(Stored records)
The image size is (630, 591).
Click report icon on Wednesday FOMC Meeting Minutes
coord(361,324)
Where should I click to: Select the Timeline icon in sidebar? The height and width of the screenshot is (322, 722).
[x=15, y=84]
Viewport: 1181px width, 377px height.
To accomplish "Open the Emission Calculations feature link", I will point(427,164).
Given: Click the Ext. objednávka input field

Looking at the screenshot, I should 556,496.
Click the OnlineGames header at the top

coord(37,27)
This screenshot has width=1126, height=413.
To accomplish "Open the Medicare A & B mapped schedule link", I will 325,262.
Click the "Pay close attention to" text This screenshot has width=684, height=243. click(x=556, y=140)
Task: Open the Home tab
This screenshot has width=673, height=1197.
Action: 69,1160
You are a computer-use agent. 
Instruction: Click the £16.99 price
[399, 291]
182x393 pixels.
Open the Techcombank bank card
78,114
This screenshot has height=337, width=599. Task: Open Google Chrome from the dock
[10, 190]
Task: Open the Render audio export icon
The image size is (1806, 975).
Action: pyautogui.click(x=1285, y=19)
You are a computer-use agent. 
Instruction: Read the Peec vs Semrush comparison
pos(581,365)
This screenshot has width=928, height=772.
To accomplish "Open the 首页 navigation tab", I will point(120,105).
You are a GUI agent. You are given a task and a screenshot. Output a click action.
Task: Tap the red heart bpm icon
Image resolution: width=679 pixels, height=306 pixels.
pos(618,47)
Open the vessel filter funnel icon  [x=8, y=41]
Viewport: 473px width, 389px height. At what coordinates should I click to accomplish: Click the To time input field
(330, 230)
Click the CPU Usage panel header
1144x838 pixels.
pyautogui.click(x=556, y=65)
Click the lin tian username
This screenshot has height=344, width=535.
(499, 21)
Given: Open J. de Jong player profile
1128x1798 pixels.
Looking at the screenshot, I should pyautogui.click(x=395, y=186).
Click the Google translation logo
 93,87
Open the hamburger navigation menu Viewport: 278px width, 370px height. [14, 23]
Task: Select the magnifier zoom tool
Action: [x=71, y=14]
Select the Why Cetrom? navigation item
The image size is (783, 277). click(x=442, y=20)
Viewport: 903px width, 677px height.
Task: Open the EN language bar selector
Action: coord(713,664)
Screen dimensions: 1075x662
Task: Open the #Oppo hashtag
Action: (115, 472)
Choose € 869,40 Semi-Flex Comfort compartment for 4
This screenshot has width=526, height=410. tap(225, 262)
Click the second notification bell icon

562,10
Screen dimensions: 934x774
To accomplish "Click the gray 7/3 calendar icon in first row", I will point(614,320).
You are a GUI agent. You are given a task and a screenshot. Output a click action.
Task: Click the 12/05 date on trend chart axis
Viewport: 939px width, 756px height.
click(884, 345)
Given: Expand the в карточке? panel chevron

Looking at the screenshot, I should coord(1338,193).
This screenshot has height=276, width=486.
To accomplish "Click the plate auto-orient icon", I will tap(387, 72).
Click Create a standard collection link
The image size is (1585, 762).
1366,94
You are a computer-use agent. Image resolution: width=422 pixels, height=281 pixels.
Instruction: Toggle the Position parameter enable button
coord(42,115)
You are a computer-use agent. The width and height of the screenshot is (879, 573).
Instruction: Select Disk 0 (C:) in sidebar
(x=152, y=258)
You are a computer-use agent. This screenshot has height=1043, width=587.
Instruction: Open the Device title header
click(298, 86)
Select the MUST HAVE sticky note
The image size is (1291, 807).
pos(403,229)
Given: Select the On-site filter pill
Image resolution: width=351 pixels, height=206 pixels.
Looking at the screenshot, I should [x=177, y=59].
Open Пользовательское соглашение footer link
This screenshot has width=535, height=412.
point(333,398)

## Exercise prompt
Exactness is what counts here: write out every record again.

## Your solution
The image size is (630, 591).
Click report icon on Wednesday FOMC Meeting Minutes
coord(361,324)
Where should I click to: Select the Timeline icon in sidebar? The height and width of the screenshot is (322, 722).
[x=15, y=84]
Viewport: 1181px width, 377px height.
To accomplish "Open the Emission Calculations feature link", I will point(427,164).
Given: Click the Ext. objednávka input field

Looking at the screenshot, I should 556,496.
Click the OnlineGames header at the top

coord(37,27)
This screenshot has width=1126, height=413.
To accomplish "Open the Medicare A & B mapped schedule link", I will 325,262.
Click the "Pay close attention to" text This screenshot has width=684, height=243. click(x=556, y=140)
Task: Open the Home tab
This screenshot has width=673, height=1197.
Action: 69,1160
You are a computer-use agent. 
Instruction: Click the £16.99 price
[399, 291]
182x393 pixels.
Open the Techcombank bank card
78,114
This screenshot has height=337, width=599. Task: Open Google Chrome from the dock
[10, 190]
Task: Open the Render audio export icon
The image size is (1806, 975).
Action: pyautogui.click(x=1285, y=19)
You are a computer-use agent. 
Instruction: Read the Peec vs Semrush comparison
pos(581,365)
This screenshot has width=928, height=772.
To accomplish "Open the 首页 navigation tab", I will point(120,105).
You are a GUI agent. You are given a task and a screenshot. Output a click action.
Task: Tap the red heart bpm icon
Image resolution: width=679 pixels, height=306 pixels.
pos(618,47)
Open the vessel filter funnel icon  [x=8, y=41]
Viewport: 473px width, 389px height. At what coordinates should I click to accomplish: Click the To time input field
(330, 230)
Click the CPU Usage panel header
1144x838 pixels.
pyautogui.click(x=556, y=65)
Click the lin tian username
This screenshot has height=344, width=535.
(499, 21)
Given: Open J. de Jong player profile
1128x1798 pixels.
Looking at the screenshot, I should pyautogui.click(x=395, y=186).
Click the Google translation logo
 93,87
Open the hamburger navigation menu Viewport: 278px width, 370px height. [14, 23]
Task: Select the magnifier zoom tool
Action: [x=71, y=14]
Select the Why Cetrom? navigation item
The image size is (783, 277). click(x=442, y=20)
Viewport: 903px width, 677px height.
Task: Open the EN language bar selector
Action: coord(713,664)
Screen dimensions: 1075x662
Task: Open the #Oppo hashtag
Action: (115, 472)
Choose € 869,40 Semi-Flex Comfort compartment for 4
This screenshot has width=526, height=410. tap(225, 262)
Click the second notification bell icon

562,10
Screen dimensions: 934x774
To accomplish "Click the gray 7/3 calendar icon in first row", I will point(614,320).
You are a GUI agent. You are given a task and a screenshot. Output a click action.
Task: Click the 12/05 date on trend chart axis
Viewport: 939px width, 756px height.
click(884, 345)
Given: Expand the в карточке? panel chevron

Looking at the screenshot, I should coord(1338,193).
This screenshot has height=276, width=486.
To accomplish "Click the plate auto-orient icon", I will tap(387, 72).
Click Create a standard collection link
The image size is (1585, 762).
1366,94
You are a computer-use agent. Image resolution: width=422 pixels, height=281 pixels.
Instruction: Toggle the Position parameter enable button
coord(42,115)
You are a computer-use agent. The width and height of the screenshot is (879, 573).
Instruction: Select Disk 0 (C:) in sidebar
(x=152, y=258)
You are a computer-use agent. This screenshot has height=1043, width=587.
Instruction: Open the Device title header
click(298, 86)
Select the MUST HAVE sticky note
The image size is (1291, 807).
pos(403,229)
Given: Select the On-site filter pill
Image resolution: width=351 pixels, height=206 pixels.
Looking at the screenshot, I should [x=177, y=59].
Open Пользовательское соглашение footer link
This screenshot has width=535, height=412.
point(333,398)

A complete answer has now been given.